Le Vicomte pourfendu

par

L'être recomposé. L'œuvre comme roman philosophique

« Le vicomte redevint un homme entier, ni méchant ni bon, mélangé de bon et de méchanceté, c’est-à-dire un être ne différant pas, en apparence, de ce qu’il avait été avant d’être pourfendu. »

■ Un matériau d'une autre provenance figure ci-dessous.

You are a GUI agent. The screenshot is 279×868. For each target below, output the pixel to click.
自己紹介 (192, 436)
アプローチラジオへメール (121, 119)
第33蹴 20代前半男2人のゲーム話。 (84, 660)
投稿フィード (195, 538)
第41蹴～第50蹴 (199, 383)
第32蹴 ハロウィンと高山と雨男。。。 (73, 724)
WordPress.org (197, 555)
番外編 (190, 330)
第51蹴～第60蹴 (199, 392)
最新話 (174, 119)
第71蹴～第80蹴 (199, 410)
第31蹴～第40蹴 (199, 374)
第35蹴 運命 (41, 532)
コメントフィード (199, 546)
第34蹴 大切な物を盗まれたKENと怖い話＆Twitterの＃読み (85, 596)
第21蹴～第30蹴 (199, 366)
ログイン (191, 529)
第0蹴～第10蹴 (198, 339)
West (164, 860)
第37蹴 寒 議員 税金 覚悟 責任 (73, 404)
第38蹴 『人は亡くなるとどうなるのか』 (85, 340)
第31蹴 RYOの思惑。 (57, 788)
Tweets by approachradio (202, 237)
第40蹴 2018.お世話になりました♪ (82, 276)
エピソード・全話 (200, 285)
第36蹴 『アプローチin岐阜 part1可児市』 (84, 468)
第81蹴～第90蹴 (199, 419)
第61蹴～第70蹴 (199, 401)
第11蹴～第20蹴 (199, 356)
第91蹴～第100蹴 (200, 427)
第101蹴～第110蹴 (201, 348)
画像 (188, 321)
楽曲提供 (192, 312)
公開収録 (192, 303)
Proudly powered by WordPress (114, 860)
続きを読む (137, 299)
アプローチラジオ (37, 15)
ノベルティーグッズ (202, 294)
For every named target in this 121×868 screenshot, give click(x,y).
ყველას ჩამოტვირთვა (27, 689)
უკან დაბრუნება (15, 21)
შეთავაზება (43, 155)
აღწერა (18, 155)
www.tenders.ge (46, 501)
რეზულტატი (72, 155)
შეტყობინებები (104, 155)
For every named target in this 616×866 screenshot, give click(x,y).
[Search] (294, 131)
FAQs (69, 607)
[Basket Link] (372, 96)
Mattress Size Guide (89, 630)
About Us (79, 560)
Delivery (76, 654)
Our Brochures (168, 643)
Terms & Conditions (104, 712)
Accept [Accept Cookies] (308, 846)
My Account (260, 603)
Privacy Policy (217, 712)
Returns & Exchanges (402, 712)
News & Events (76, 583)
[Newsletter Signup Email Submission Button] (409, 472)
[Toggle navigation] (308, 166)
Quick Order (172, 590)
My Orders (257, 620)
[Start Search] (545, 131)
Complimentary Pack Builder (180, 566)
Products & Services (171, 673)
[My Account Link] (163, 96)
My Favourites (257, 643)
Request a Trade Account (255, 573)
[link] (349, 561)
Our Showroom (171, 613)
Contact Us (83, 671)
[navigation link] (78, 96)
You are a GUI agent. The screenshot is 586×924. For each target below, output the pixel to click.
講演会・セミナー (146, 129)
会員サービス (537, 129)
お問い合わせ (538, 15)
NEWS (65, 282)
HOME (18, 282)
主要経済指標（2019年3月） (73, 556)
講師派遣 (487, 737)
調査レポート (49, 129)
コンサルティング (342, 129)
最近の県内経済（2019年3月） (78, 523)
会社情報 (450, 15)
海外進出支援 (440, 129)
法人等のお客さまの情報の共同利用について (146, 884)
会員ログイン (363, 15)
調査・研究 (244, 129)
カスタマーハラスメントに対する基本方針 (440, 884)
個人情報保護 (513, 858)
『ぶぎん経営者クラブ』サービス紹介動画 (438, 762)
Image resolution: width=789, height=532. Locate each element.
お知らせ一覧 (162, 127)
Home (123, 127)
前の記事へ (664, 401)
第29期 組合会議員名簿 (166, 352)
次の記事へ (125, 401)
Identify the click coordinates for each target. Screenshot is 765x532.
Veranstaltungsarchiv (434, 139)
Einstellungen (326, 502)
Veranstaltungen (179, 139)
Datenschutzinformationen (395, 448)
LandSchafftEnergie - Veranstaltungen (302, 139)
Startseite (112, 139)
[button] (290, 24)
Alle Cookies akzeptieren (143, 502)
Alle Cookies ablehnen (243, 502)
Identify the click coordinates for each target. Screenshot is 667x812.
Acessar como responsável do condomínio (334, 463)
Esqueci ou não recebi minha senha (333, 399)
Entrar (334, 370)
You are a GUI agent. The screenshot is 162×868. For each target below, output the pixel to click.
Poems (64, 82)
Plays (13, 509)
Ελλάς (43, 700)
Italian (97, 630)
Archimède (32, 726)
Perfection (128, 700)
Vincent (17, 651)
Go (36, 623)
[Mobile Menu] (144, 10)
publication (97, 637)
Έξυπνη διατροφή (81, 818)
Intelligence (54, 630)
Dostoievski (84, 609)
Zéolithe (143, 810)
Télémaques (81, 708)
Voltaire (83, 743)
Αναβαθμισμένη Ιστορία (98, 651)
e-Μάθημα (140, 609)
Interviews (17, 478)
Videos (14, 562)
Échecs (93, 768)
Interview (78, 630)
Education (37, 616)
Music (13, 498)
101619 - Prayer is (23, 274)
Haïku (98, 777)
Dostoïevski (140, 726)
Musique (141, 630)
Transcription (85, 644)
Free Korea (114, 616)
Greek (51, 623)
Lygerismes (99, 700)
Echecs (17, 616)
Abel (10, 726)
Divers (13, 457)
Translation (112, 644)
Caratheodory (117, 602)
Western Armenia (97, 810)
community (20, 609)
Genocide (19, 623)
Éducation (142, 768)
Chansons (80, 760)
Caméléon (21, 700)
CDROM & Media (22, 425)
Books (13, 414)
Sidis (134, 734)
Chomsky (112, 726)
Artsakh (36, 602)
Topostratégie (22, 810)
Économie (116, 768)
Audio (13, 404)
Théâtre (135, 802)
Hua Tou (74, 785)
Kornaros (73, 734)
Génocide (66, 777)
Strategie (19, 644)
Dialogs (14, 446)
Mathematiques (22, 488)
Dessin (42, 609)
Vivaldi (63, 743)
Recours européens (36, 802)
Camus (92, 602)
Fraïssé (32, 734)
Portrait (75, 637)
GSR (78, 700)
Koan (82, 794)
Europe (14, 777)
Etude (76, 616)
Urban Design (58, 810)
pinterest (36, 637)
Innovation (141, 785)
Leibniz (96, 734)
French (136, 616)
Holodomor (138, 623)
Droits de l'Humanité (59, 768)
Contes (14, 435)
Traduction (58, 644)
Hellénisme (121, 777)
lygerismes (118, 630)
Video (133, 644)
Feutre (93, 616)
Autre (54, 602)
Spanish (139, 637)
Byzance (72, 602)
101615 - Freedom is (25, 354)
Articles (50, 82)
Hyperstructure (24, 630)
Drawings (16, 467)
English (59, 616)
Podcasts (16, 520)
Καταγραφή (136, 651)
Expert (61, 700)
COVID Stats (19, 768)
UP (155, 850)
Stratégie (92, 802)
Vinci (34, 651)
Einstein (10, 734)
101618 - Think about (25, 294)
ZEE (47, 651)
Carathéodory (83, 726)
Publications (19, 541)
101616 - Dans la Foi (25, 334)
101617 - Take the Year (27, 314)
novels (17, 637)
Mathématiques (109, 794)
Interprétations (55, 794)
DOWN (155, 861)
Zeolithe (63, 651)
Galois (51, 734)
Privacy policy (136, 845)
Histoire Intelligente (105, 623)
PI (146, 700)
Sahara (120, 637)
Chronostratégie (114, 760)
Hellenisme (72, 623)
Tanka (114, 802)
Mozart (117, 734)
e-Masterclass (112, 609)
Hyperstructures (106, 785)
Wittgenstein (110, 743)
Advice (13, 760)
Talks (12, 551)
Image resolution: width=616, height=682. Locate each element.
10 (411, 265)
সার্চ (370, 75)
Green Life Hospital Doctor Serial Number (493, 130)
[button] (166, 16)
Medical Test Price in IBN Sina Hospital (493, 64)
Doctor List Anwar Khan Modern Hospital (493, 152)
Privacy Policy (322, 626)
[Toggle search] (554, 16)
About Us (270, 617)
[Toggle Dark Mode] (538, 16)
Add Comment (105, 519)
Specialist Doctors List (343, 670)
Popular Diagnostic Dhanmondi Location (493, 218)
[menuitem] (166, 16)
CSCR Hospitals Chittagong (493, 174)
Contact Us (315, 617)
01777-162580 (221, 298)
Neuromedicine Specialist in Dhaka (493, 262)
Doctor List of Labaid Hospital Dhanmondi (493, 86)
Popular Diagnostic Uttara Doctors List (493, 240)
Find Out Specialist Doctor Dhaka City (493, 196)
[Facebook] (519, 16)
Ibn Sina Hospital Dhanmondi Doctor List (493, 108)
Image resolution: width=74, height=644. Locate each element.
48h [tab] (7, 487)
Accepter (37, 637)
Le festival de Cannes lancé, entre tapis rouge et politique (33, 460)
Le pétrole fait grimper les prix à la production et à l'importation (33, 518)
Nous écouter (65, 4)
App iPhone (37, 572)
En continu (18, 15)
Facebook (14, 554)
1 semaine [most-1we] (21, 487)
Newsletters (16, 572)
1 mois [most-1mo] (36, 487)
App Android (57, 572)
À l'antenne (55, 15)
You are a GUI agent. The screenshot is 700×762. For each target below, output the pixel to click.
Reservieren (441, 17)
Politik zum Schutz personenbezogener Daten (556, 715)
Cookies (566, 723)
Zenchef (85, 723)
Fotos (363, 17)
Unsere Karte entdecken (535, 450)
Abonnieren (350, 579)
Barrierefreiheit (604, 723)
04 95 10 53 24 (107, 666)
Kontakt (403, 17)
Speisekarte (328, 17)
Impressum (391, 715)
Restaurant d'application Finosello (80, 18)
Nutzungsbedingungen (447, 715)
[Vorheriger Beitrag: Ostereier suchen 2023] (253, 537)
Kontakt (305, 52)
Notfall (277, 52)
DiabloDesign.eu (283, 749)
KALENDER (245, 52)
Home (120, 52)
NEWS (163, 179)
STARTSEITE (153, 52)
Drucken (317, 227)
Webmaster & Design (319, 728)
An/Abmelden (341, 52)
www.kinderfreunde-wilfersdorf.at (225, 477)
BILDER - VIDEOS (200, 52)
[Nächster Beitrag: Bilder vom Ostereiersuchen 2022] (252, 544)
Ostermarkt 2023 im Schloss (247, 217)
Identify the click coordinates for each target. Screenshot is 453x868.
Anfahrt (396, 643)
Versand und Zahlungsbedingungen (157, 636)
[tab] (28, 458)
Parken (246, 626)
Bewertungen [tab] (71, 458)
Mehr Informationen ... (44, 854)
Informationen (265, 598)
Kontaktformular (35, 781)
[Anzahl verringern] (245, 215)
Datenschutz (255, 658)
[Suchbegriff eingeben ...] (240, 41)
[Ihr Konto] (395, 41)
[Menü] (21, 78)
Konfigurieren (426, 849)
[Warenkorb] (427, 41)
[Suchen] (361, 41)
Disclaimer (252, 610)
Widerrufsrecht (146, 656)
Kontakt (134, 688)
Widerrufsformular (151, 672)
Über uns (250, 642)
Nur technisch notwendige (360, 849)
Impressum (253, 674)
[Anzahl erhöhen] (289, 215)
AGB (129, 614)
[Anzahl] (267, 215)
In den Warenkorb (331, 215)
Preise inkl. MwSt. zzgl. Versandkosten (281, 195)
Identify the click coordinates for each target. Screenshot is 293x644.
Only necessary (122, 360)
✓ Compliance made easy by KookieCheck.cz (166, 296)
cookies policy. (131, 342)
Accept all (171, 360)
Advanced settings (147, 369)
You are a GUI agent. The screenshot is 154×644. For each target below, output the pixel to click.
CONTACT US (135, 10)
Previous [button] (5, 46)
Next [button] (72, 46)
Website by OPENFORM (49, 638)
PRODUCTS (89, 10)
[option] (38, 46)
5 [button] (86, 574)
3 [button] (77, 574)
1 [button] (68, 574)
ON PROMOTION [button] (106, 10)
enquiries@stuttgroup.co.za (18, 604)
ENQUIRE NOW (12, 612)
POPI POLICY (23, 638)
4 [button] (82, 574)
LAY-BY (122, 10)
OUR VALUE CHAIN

Le miracle de la survie du personnage principal, Médard de Terralba, scinde son psychisme également en deux parties : une bonne et une mauvaise. Cet accident cause bien plus qu’une blessure physique. L’homme serait donc originellement double, un être de nuances qui abrite aussi bien du mauvais que du bon en lui. Une telle séparation de ses deux pôles n’est pas naturelle. Chaque moitié possède un penchant trop prononcé pour l’un ou l’autre. C’est pourquoi, bien qu’elles soient capables de vivre indépendamment, elles ne sont que des parties d’un être anciennement complet. Subsiste un manque que l’Infortuné ne cesse d’ailleurs de vouloir infliger aux autres. D’où, à la fin de l’œuvre, lorsque le vicomte est enfin reconstitué, les paroles de Paméla : « J’aurai enfin un mari avec tous ses attributs ».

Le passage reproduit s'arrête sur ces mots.